·Read the article below about manufacturing in the USA.
·Choose the best
sentence from the opposite page to fill each of the gaps.
·For each gap 9-14,
mark one letter (A-H) on your Answer Sheet.
·Do not use any letter more than
once.
Making It in
the USA
When it comes to US manufacturing, conventional
wisdom says the prognosis is bad. Just read the headlines: During the past three
years, the nation has lost 2.7 million factory jobs -- many of them permanently.
Manufacturing now employs just 11 percent of the US workforce, compared with 30
percent in the 1950s.
But LeRoy Nosbaum, chief executive at
Itron Corp., a $285 million builder of utility meter readers in Spokane, Wash.,
sees things differently. "If you can’t manufacture in the US efficiently and
economically, you don’t know how to manufacture," he says. Yes, making stuff in
the United States requires merciless, day-by-day cost cutting. (9)
"Jumping on the low-cost bandwagon is a quick fix," says Bill Hanson,
co-director of MIT’s Leaders for Manufacturing program. "But it can hurt you in
the long run."
Job-loss statistics may overstate the fall in US
manufacturing competitiveness (10) Sure, there are fewer
factory workers, but thanks to increased automation and a shift to higher-value
work, the value of US manufactured goods has grown by 50 percent since
1990.
Jim Womack of the Lean Enterprise Institute, a nonprofit
training center, adds that cheaper labor doesn’t necessarily give offshore
manufacturers an insurmountable advantage. (11)

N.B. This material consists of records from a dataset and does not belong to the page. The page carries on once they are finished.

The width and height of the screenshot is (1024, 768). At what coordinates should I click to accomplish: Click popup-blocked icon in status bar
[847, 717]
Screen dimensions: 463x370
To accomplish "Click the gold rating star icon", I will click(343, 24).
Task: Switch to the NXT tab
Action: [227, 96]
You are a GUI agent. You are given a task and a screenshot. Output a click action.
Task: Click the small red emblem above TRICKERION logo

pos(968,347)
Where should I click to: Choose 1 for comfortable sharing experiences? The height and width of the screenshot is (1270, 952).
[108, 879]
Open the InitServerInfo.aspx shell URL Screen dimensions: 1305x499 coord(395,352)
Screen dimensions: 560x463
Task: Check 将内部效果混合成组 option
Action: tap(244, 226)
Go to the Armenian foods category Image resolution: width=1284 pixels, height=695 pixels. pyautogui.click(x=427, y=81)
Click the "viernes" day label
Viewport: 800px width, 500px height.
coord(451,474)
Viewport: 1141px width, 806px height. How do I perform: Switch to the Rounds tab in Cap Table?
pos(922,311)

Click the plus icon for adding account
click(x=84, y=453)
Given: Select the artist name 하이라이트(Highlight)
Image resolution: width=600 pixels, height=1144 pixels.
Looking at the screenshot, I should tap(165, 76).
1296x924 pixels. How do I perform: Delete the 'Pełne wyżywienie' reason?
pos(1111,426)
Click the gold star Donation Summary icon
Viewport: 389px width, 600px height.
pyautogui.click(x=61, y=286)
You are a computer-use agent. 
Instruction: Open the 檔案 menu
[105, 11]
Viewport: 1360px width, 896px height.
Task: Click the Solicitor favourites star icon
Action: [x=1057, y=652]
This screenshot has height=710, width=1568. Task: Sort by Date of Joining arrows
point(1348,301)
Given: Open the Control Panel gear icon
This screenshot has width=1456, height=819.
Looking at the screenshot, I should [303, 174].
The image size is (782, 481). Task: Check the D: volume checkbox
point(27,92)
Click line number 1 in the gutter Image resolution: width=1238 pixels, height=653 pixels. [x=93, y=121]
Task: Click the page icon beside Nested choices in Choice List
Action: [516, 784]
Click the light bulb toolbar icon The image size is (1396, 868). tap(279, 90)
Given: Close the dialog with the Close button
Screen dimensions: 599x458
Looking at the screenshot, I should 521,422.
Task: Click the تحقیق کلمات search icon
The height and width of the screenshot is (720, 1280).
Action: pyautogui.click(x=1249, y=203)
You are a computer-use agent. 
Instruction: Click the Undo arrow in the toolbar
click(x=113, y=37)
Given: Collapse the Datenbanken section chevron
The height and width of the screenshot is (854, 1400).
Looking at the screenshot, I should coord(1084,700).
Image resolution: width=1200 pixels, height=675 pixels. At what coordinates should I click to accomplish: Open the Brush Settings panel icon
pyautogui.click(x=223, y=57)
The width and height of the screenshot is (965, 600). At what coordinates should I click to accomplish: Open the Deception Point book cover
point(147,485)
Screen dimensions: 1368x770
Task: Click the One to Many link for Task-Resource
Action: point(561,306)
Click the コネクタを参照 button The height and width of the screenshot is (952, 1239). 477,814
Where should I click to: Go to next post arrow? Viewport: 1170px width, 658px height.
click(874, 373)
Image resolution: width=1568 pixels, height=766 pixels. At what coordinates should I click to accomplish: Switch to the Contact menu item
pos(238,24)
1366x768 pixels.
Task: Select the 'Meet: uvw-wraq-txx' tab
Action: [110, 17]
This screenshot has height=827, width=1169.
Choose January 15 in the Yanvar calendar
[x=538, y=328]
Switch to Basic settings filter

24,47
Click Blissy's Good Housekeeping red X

Whatever cost advantages do exist can vanish quickly if competitors follow
suit and set up shop nearby.
But the most compelling reason to
build here isn’t easily measured in dollars. (12) "The US is
good at innovation," he says, "and the only way to become an innovation machine
is to closely couple manufacturing with engineering and design." Nosbaum’s Itron
is an example: a homegrown success that enjoys a 50 percent market in the face
of stiff import competition. (13) With input from line
workers, Itron has cut labor expenses in half since 1999 to just 8 percent of
overall product cost- a rate so low that the wage gap with countries like China
has become irrelevant.
The Itron case aside, it does make sense
for labor-intensive industries like apparels or furniture making to build in
low-wage countries. (14) In those fields, the potential of
factory-level innovation far outweighs the benefits of lower wages. In the end,
that is where American workers will find lasting opportunity.
A That is
not the case in R&D-dependent industries such as biotech, pharmaceuticals,
and aerospace, however.
B Productivity gains account for a big chunk of
the job shrinkage.
C They can face additional costs from time-
to-market delays, airfreight charges, employee travel, and local
corruption.
D The company’s quality and test engineers roam its factory
floor in Waseca, Minn., constantly searching for ways to improve product designs
and production efficiency.
E But offshore manufacturing carries hidden
costs of its own-in particular, the opportunities you forgo by cutting off
access to the wellspring of innovation on your factory floor.
F But it
doesn’t work in high-tech industries.
G Manufacturing now employs just
11 percent of the US workforce, compared with 30 percent in the 1950s.
H
Distance severs what Hanson calls the "tight linkages" between engineers
and production workers that spur innovation.